VAUGHAN, Sir JOHN (1603 - 1674), judge

Name: John Vaughan
Date of birth: 1603
Date of death: 1674
Spouse: Jane Vaughan (née Stedman)
Child: Anne Vaughan
Child: Lucy Vaughan (née Vaughan)
Child: Edward Vaughan
Parent: Lettice Vaughan (née Stedman)
Parent: Edward Vaughan
Gender: Male
Occupation: judge
Area of activity: History and Culture; Law
Author: John Gwynn Williams

Born 14 September 1603 at Trawsgoed, Cardiganshire. He was the eldest son of Edward Vaughan and Lettice (Stedman) (see article on Vaughan family of Trawsgoed). He was educated at Worcester school (1613-18), Christ Church, Oxford (1618-21), and the Inner Temple (he entered in 1621, was called to the Bar in 1630, and became a Bencher in 1664). It was in the Star Chamber that he first made his name. He was elected to Parliament for Cardigan borough in April 1640 and in December 1640, and perhaps as early as February 1627/8. There is little reliable information about him from 1642 to 1660. Clarendon offered him a judgeship in 1660, but he declined it. He was again elected to Parliament in April 1661, this time for Cardigan county. He became one of the principal leaders of the ‘country party’ and amongst the most eloquent in the House. He was prominent in the attacks on Clarendon in 1667. In May 1668 he was suddenly promoted chief justice of the court of Common Pleas, and knighted. He won lasting fame for his important decision in Bushell's Case, that juries were not to be fined for returning a verdict against the direction of the judge. Some of his friends were men of great distinction — John Selden, who dedicated to him his Vindiciae Maris Clausi; Thomas Hobbes, who visited him thrice weekly at one period; Sir Matthew Hale, his Acton neighbour; and Edward Stillingfleet, who preached his funeral sermon. He died on 10 December 1674, and was probably buried in the Temple Church, London.

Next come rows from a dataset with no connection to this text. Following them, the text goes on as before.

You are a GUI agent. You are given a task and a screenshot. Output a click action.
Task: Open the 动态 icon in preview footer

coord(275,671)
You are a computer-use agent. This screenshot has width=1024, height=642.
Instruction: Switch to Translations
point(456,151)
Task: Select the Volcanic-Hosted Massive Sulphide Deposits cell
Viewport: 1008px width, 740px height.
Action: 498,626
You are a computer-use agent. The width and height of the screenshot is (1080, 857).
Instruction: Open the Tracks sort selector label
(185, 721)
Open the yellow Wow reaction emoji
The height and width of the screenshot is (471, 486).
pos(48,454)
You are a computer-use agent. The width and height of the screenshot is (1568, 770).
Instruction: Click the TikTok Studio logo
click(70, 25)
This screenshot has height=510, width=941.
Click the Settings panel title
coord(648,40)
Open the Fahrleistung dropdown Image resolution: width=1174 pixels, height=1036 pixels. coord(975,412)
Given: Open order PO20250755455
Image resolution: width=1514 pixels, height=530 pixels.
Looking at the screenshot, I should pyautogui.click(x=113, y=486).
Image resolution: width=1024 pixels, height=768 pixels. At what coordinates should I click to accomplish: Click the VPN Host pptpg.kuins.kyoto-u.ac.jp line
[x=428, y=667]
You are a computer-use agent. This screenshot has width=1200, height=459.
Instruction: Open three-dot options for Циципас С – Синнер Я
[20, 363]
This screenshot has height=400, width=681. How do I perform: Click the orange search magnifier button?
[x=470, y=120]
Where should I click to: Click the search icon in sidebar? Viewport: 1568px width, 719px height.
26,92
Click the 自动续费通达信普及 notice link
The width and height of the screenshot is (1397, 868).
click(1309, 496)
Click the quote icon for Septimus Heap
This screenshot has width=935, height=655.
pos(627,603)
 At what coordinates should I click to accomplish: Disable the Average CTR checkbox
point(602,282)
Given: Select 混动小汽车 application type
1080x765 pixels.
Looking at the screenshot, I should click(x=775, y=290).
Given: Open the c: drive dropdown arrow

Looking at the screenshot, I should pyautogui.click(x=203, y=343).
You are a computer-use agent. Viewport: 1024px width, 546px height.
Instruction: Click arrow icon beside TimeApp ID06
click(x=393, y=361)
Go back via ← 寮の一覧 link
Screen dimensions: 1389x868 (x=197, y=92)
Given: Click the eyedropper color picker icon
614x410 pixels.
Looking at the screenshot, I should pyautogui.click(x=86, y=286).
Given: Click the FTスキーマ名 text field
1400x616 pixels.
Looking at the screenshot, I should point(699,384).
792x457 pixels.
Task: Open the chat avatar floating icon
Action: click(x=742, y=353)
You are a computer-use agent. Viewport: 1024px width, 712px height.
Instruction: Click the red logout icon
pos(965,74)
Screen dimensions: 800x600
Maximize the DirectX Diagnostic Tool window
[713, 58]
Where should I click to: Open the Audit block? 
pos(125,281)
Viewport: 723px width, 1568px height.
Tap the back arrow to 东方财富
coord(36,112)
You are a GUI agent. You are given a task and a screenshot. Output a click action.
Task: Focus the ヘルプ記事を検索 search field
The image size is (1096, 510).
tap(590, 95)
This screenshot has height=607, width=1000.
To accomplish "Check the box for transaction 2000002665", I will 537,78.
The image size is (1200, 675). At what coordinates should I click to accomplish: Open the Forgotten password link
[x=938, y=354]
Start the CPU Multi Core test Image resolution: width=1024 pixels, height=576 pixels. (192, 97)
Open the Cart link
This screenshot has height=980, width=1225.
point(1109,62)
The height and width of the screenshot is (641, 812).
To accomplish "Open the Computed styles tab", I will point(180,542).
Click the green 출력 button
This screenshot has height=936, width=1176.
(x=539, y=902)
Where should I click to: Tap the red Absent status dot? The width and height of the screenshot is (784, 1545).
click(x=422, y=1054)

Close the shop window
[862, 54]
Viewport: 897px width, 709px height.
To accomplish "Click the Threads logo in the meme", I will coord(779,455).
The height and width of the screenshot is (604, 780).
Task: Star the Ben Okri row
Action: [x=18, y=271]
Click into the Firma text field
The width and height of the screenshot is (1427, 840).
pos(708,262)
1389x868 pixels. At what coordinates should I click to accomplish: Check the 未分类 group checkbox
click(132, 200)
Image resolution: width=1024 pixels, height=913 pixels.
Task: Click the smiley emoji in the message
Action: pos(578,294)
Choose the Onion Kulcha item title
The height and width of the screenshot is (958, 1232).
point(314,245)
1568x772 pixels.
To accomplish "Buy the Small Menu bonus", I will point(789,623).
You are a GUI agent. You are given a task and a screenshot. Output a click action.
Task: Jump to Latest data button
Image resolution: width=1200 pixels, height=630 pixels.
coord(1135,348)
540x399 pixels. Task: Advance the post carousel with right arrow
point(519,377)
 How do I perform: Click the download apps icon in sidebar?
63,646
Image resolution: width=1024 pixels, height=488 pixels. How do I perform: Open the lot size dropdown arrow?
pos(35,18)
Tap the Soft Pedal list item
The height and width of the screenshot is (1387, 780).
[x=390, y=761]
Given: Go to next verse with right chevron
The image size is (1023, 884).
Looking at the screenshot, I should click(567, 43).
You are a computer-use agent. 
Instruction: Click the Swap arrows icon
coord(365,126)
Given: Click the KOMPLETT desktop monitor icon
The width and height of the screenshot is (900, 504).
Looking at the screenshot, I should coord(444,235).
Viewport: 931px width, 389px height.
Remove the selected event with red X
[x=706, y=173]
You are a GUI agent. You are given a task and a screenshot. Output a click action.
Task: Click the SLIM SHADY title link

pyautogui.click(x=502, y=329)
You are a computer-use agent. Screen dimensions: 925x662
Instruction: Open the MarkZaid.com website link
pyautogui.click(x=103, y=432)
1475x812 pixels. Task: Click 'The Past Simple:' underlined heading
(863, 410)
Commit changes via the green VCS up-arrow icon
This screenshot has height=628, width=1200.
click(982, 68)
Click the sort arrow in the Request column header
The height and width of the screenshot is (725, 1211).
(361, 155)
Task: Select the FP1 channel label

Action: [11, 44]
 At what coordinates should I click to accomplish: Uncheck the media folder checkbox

He gave some support to the king's forces during the Civil War (see J. R. Phillips, Civil War, ii, 154-7), but he virtually retired from public life until the Restoration. It is said that he helped the Parliamentarians to capture Aberystwyth castle in 1646 (Cambrian Register, i, 166). That cannot be proved. He was listed among the ‘delinquents’ on 29 June 1648. His own testimony in 1660 was that he was fined and his house ‘totally plundered to his greate losse’ (S. P. Dom., Charles II, 29/8, 126; see also Cambrian Quarterly Magazine, i, 61). In 1660, he was appointed steward of Mefenydd and four other Crown lordships in Cardiganshire. The earl of Carbery made him one of his deputy-lieutenants for the county. Some Welsh matters came to his attention in Parliament. When a dispute arose concerning an election in Caernarvon town, he was put on the committee to examine the problem, because he knew ‘the ancient true Celtique or Brittish tongue’ (Jnl. of Sir Simonds d'Ewes, ed. Notestein, 455). In 1662, he was one of three nominated to discuss the suitability of translating the new Prayer Book into Welsh (Commons Jnl., viii, 409). Welsh history and antiquities interested him. As one of the executors of Selden's will, he had access to that scholar's priceless library. He retained (see under Field, Theophilus) the manuscript of the ‘Book of Llandaff’ and lent it to Robert Vaughan, Hengwrt, to transcribe (see E. D. Jones in N.L.W. Jnl., iv, 123). In one of his most noteworthy opinions, he held that the West-minister courts could not issue final process into Wales (Reports, 395). His authority was sufficient to safeguard the Welsh courts for a period. He based his argument on the position of Wales in the Middle Ages and, in his belief, the situation was unchanged in this respect by the Acts of Union of Henry VIII. As late as 1745, his arguments were effectively used in the case of Lampley v. Thomas, when it was ruled that writs of ‘latitat’ could not issue into Wales (English Reports, 1 Wilson, 193). In R. v. Athos, judge Fortescue suggested that ‘… he being a native of Wales, might be prejudiced in favour of his country’ (English Reports, 8 Modern, 145).

The Crosswood estate grew substantially under his administration. At the beginning of his career he bought lands worth £4,300 in Cardigan, and lands in Montgomeryshire at the end of his life. The estate was transferred intact to his only son, Edward. His wife, Jane (Stedman), survived him. They had also two daughters, Anne and Lucy. There are two oil portraits of the chief justice in Wales, one at Gwysaney and the other on loan to the N.L.W.